The early identification of children at risk for intractable epilepsy (IE) would facilitate a choice of more aggressive and effective medical or surgical methods of management. Children with newly diagnosed epilepsy were prospectively identified by participating pediatric neurologists in the State of Connecticut, Jan 1993 through Dec 1997. Parental interviews and follow-up medical record reviews and analyses were conducted by researchers at Montefiore Medical Center, Bronx, NY; and Yale and Northern Illinois Universities. Median follow up was 4.8 years, and 98% were followed for more than 18 months. Intractability was defined as failure of response to two or more drugs and at least one seizure per month over 18 months. Drugs were given in maximal tolerated doses and noncompliance was ruled out. Of a total of 613 newly diagnosed cases, 60 (10%) met criteria for intractability. Of these, 35% were classified (according to International League Against Epilepsy guidelines) as cryptogenic/symptomatic generalized epilepsies, 2.7% as idiopathic, 11% as other localization-related, and 8% were unclassified. Risk of intractability was highly correlated with etiology and epilepsy syndrome (p<0.001). The highest risk of IE was in the symptomatic group and the lowest in idiopathic cases. IE was also correlated with a high initial seizure frequency (an interval of <6 months vs. 4,7 months between 2 seizures) (p<0.0001); focal EEG slowing (p=0.02); and acute symptomatic or neonatal status epilepticus (p=0.001). Age at onset between 5 and 9 years was associated with a lowered risk of IE (p=0.03). Factors not significantly correlated with early intractability included age of onset less than 1 year, absolute number of seizures and duration of epilepsy, and unprovoked or febrile status epilepticus. [1]

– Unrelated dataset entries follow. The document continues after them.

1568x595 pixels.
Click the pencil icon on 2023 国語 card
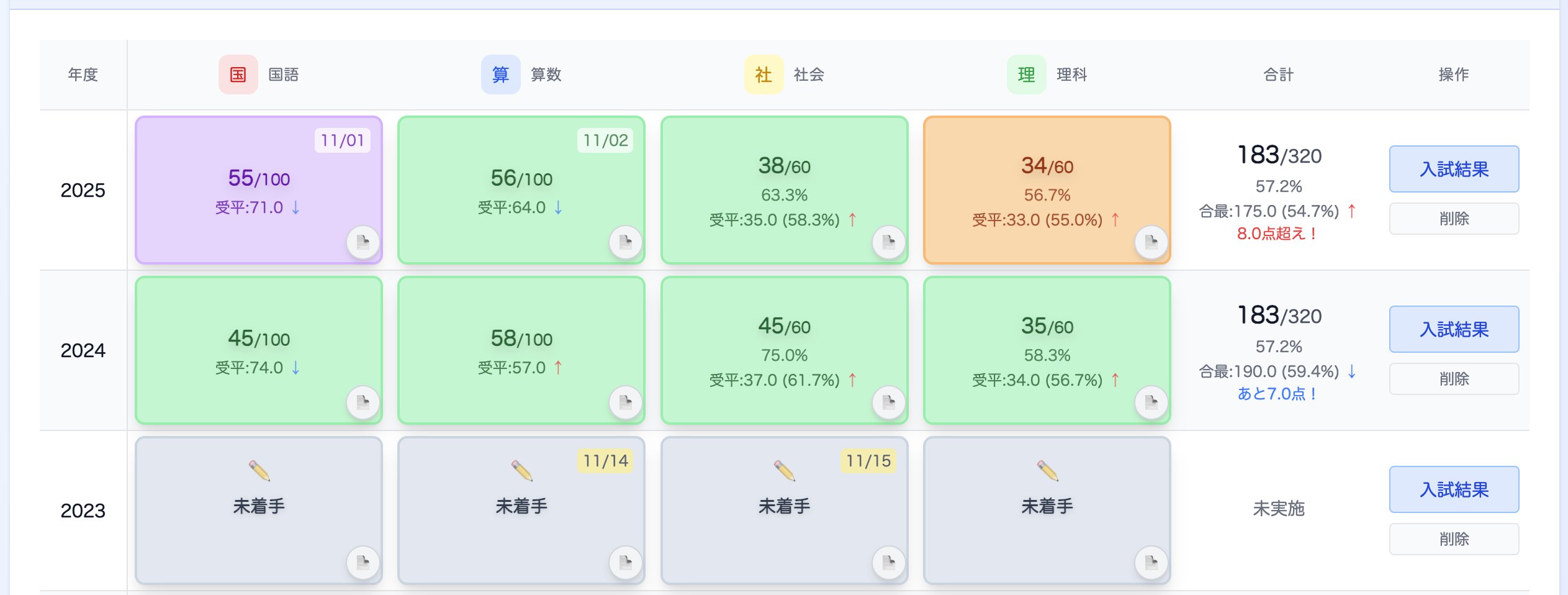[x=261, y=471]
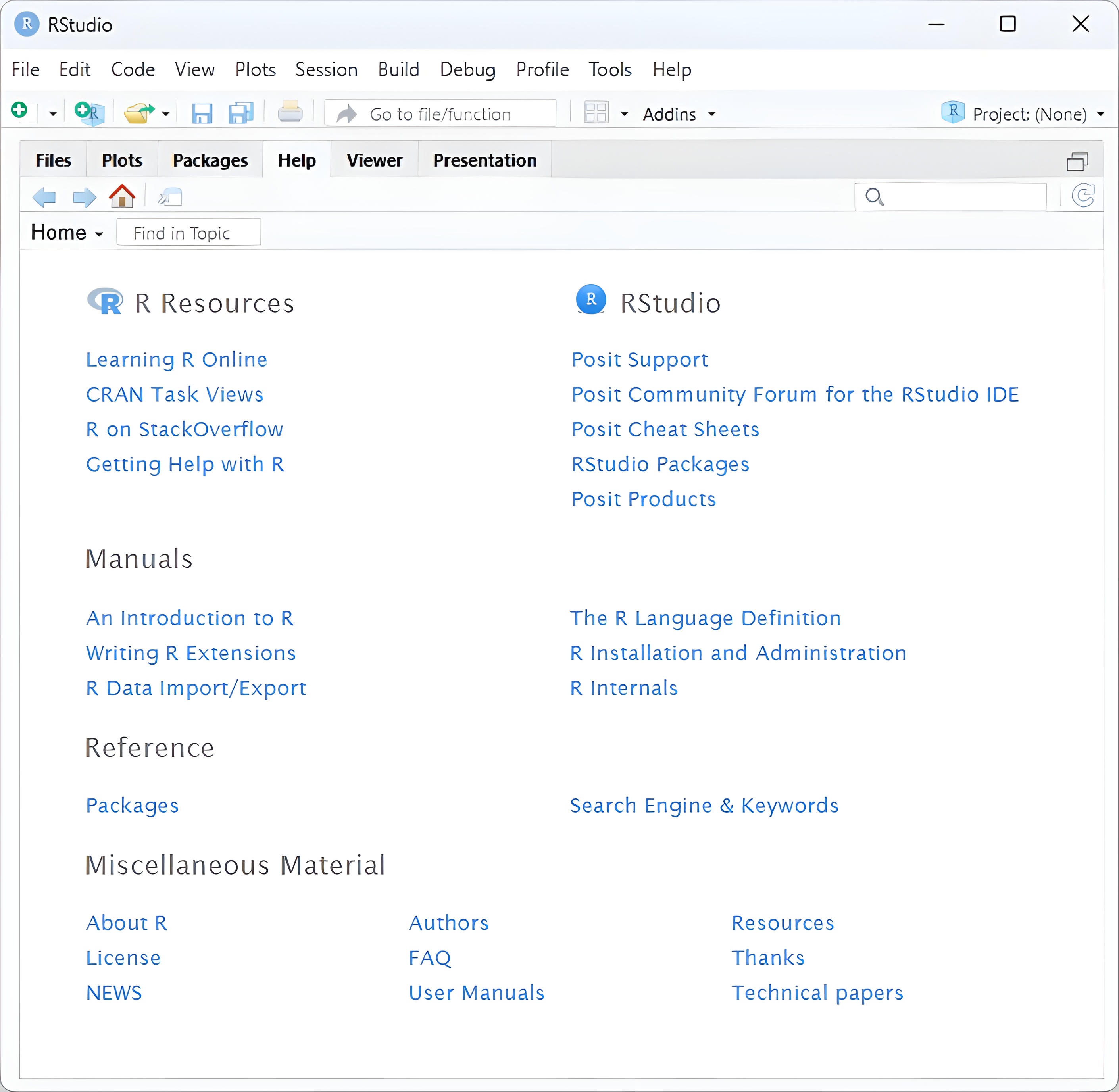The image size is (1119, 1092).
Task: Refresh the help topic
Action: (x=1083, y=196)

COMMENT. The authors have provided some valuable statistics on the risk factors involved in children with intractable epilepsy (IE) and a means of early predictability. The prognosis of IE may be improved by a more timely selection of cases for trials of newer antiepileptic drugs, and surgical or dietary methods of management. According to the International Classification of Epilepsy, epilepsies are grouped as localization-related (focal, local, partial), or generalized. Localization-related epilepsies are idiopathic/genetic (eg, benign childhood epilepsy with centrotemporal spikes (BECTS)) or symptomatic/cryptogenic (of known or unknown etiology). Generalized epilepsies are grouped as idiopathic, with age-related onset (eg. benign neonatal, benign myoclonic in infancy, childhood and juvenile absence), symptomatic, and idiopathic and/or symptomatic (eg. West’s and Lennox-Gastaut syndromes). Idiopathic or primary forms of epilepsy usually carry a better prognosis for response to treatment than symptomatic/secondary epilepsies. As may be predicted, symptomatic generalized epilepsies, a high initial seizure frequency, and focal EEG findings correlate with a likely intractable course.
The certainty of predicting intractability based on these criteria is questioned by some authorities [2]. Is failure to respond after only 2 drugs sufficient for inclusion as IE, when 14% eventually were controlled within 1.5 and 3 years? A rush to surgical intervention based on these criteria may be inappropriate. May some patients initially responsive later develop intractability? Children with mesial temporal lobe epilepsy, most commonly treated surgically, are particularly susceptible to late onset intractability (Engel J Jr et al, 1997), a condition not addressed in this study. Despite these criticisms and cautionary comments, the criteria for IE identified by Berg and associates will be valuable in counseling parents on the increased necessity for adequate treatment and careful and frequent monitoring of seizures.